Short sales can be a pain in the butt, because you have to wait around for the seller’s bank (or banks, if they have two mortgages) to approve the short sale. The process can be maddeningly bureaucratic and time consuming, and it can be unclear what price the bank is actually going to approve. Many short sales take 2-3 months to receive bank approval, during which the bank is analyzing the market value of the house via a Broker Price Opinion (BPO).
So you patiently wait for bank approval for 3 months. What happens at that point? Once the bank has reviewed your offer, reviewed the seller’s financial documents and completed their own internal analysis, they will issue a short sale approval letter. I’ve seen lots of these letters from a variety of different banks, but most of them are pretty consistent. Here is what a short sale approval letter typical contains:
- Approved Sale Price – This may or may not be the price in your offer. If the bank believes that the market value of the home is higher, this may very well come back at a higher amount than your offer, so this is a potential for an unexpected surprise.
- Closing Date – Their approval is dependent on the sale closing by a certain date, usually 30 days from the date of the letter. If you can’t meet that deadline, the approval may become void, but most banks will approve 1-2 extensions if you pay a per diem fee for the additional interest accrued. Don’t mess around too much with the closing date. I’ve seen deals die when requiring extensions before.

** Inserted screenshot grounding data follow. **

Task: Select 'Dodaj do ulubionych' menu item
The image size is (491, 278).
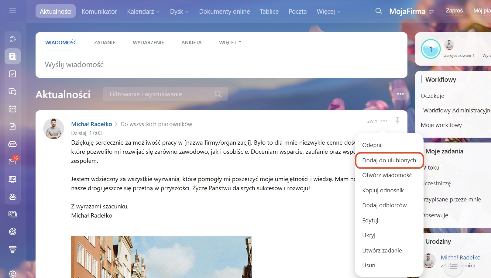Action: (x=389, y=160)
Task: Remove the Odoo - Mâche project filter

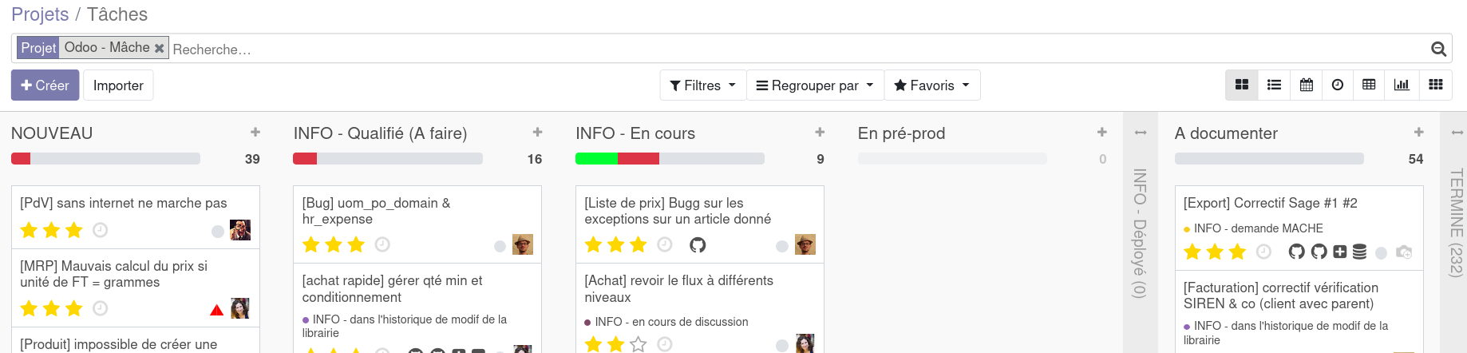Action: 160,48
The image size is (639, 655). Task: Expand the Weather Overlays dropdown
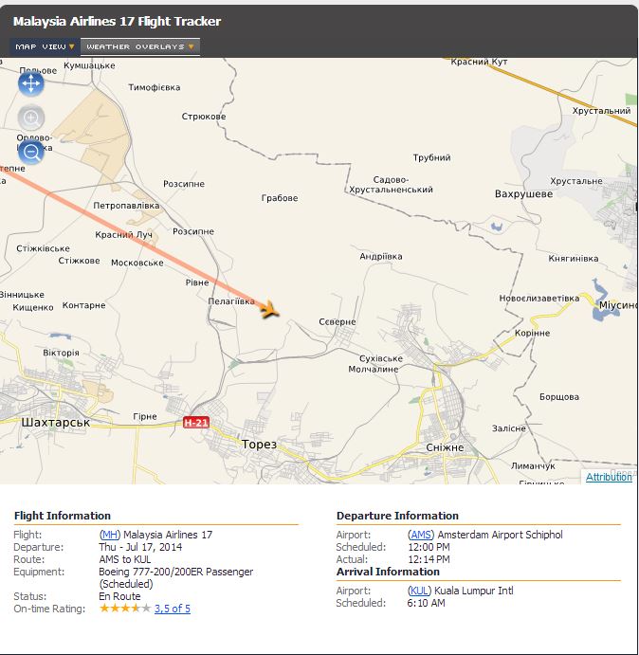tap(140, 46)
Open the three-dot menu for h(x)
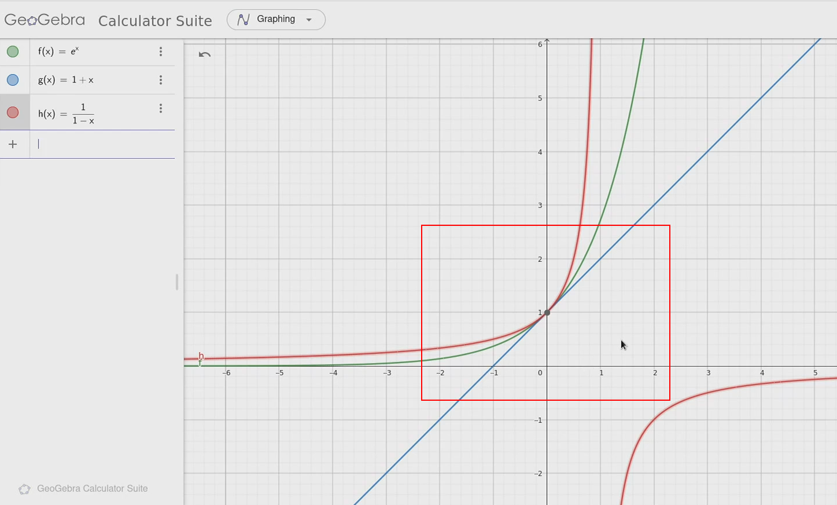Image resolution: width=837 pixels, height=505 pixels. pyautogui.click(x=161, y=108)
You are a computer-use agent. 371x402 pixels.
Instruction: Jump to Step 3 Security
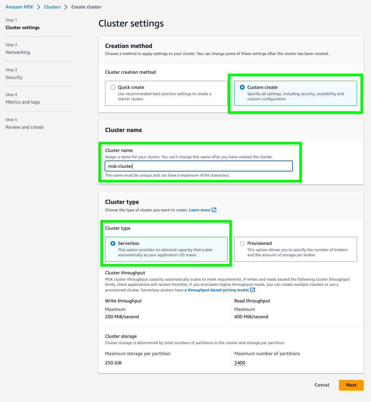[14, 77]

- Closing Costs – The bank will outline the exact closing costs that they will allow to be taken out of the sale proceeds before they are paid. These include real estate commissions, escrow/title fees and other expenses that a seller is required to pay for.
- Seller Contribution – A bank may require the seller to bring funds to the deal to approve a short sale. This could be money that the seller pays at closing, or more likely would be a requirement that they sign a promissory note with the bank to remain indebted to the bank for some of the remaining balance of their loan. When sellers are in a poor financial situation, it is unlikely that they will have money to contribute and also may not want a monthly payment hanging over their heads after the deal closes, so this is another area where short sales can fail.
- AS-IS – Banks will pretty clearly say that the proper is sold “as-is” and no repairs will be made. In almost all cases, they do mean it. It is exceedingly difficult to negotiate any sort of repair items with a bank on a short sale. If the seller does have some money available, it may be possible to negotiate with the seller, but many times the seller doesn’t have any funds available.
- Sellers Will Not Receive Any Proceeds – The whole idea behind a short sale is that a bank is allowing the loan to be paid off for less than they are owed. If there is any extra money from the transaction, it certainly will not go to the seller. The bank requires that it be paid back to the bank.
- Payoff Demand – The letter will outline the closing procedures, any review requirements and will instruct the escrow company on how payments must be made.
When a short sale approval letter is issued, it is critical that both the buyer and seller review its contents and be comfortable with the closing terms before moving forward. Buyers of a short sale need to understand the price they are being required to pay and need to be able to meet the closing timelines required by the bank. Sellers need to understand how they are going to be released from their debt, or if there is a remaining balance requiring a promissory note from the seller.